Jardine fanned the report's pages. "I see no inclusion of names of possible candidates in this."
"Because there's only one who is suitable, and I didn't want to be logged pulling his file from the flagged pile."
"Who are we talking about, Mr. Daniels?"
"Blaine McCracken, sir."
Jardine's response was to sit back in his chair andsqueeze its arms. "A strange choice, considering your past history with him."
"Not when you consider McCracken is expendable, denounceable, and highly mobile."
"You know his background. Nobody's fought for this country harder than McCracken. No one's proven himself more often in situations comparable to the one we're facing now."
"Your analysis, Mr. Daniels, would seem to indicate there is nothing comparable."
"Granted, sir. McCracken has faced his share of madmen and psychopaths, but never anything like this. We could be talking about the end of government as we have come to know it in the United States. And it's already begun. The indications are there."

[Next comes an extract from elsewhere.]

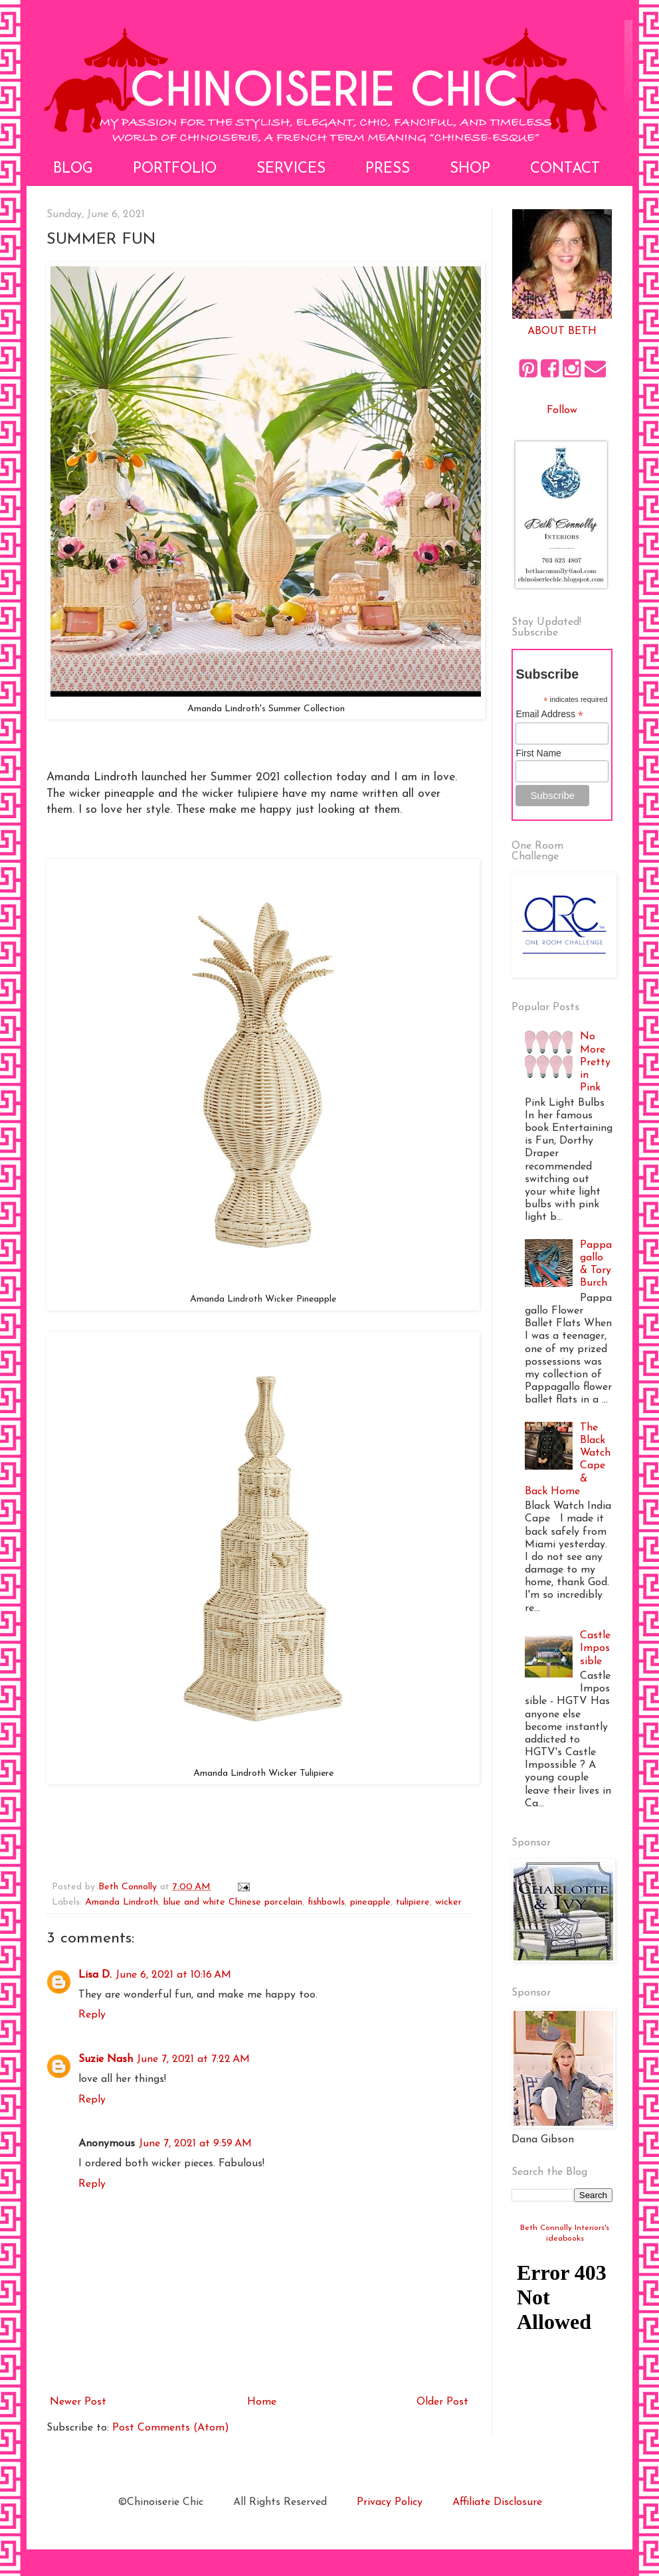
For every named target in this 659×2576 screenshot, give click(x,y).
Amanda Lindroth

"You really believe they can pull this off, don't you?"
"They think they can."
"That's not what I asked you."
"But that's the answer that matters. Because by all rights, what they're planning to do is impossible. The mechanisms, the levels, the built-in protections of our government--they know about them as clearly as we do, clearer even. That can only mean they've found a way to transcend all of that."

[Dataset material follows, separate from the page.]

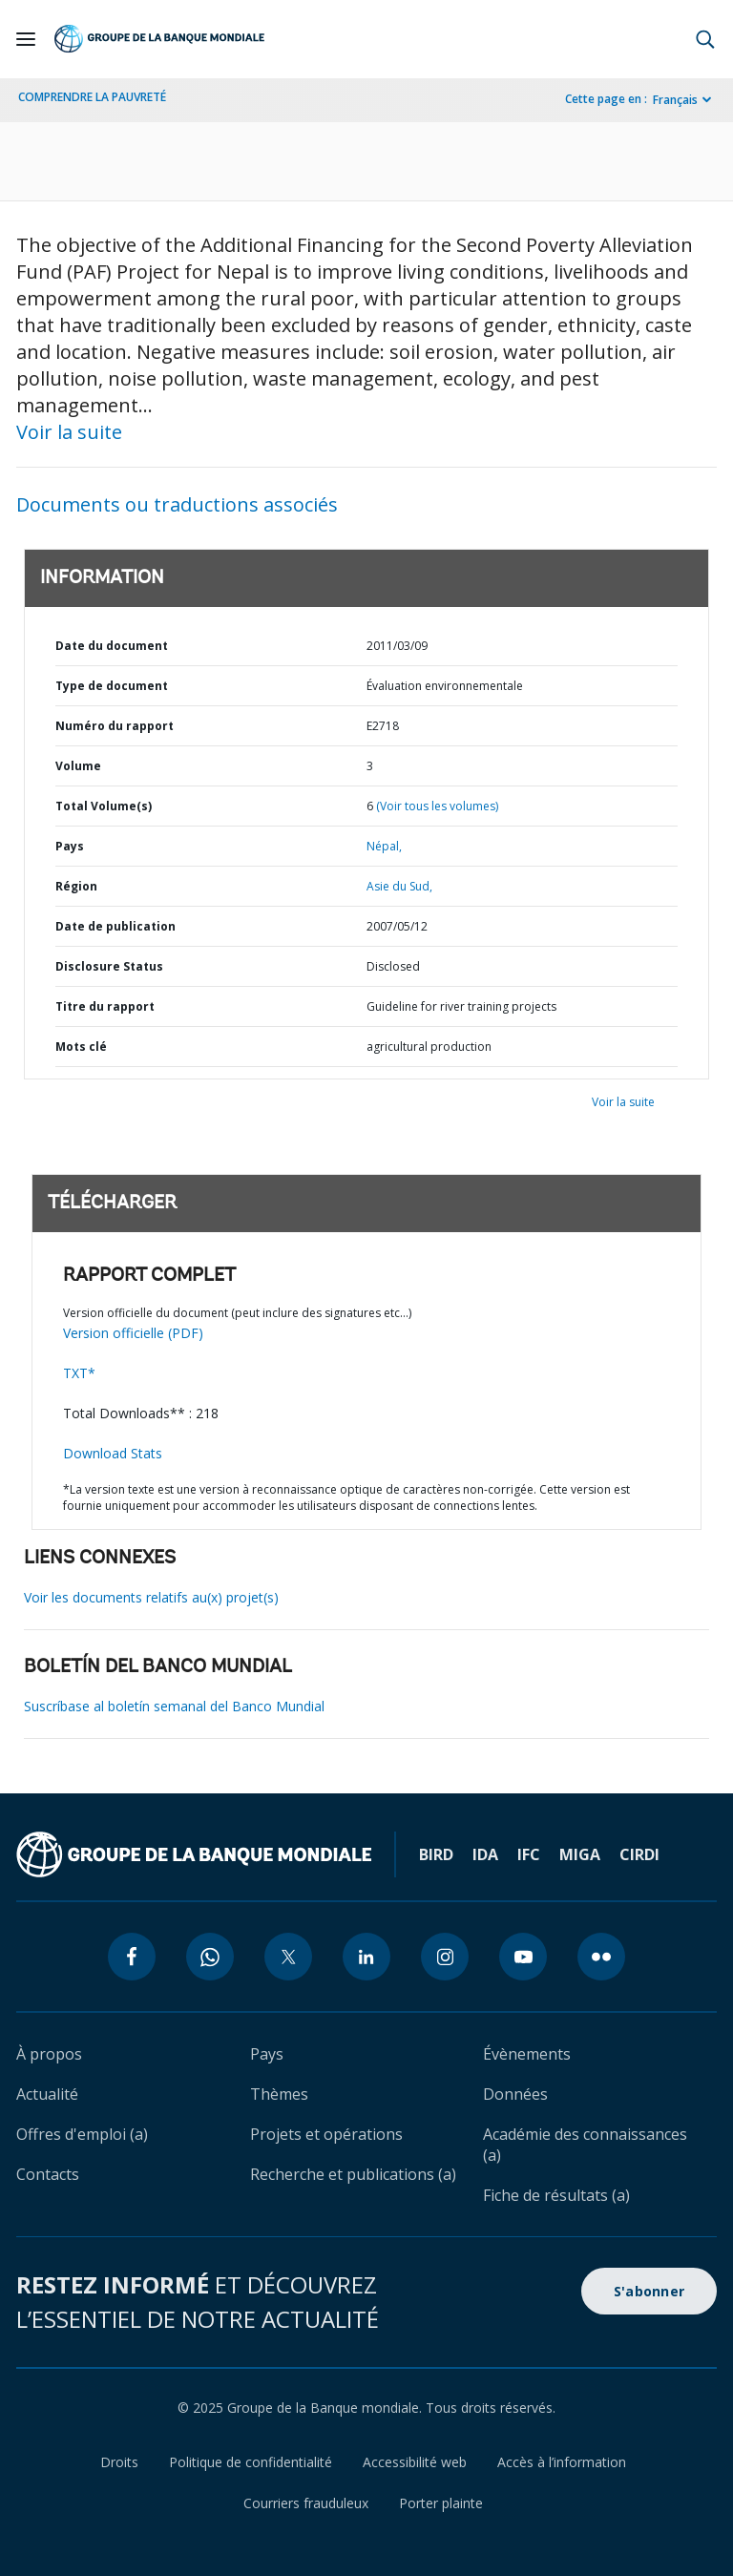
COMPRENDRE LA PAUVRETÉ (92, 97)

"An awful lot to transcend."
"They're planning something that makes it all possible, sir, something that we aren't considering because we can't. And unless we find out what it is, how they intend to pull this off, we won't be able to stop them."
"But McCracken will ..."
"It's what he does, sir."
" ... because he's highly mobile."
"If he uncovers the how, that might be enough."
Jardine tapped his fingers atop the lone copy of Daniels's report. "Given your past dealings with him, what makes you think he'll listen to you?"
"He won't be able to pass up the meeting, sir, for that very reason."
"You'll want to run him yourself, then."
"No one runs Blaine McCracken, sir. But if you mean liase, yes. As I said, the fewer people involved in this, the better."
"He won't trust you, Mr. Daniels."
"That's what I'm counting on, sir. I don't want him to trust me or anyone else totally. It'll be enough if he believes."
Jardine lifted the report from his desk uneasily, as if portions of it were hot. "I'll want to be kept informed of every step," he said finally.
"Of course, sir."
"When you reach McCracken, I'll want to know."
"When the meet is set, I'll want to know."
"I understand, sir."
"And one more thing, Tom. Knock off the sir business. It's Cliff from now on." Jardine tried for a smile and failed. "With the secret the two of us are sharing, we should at least be on a first-name basis."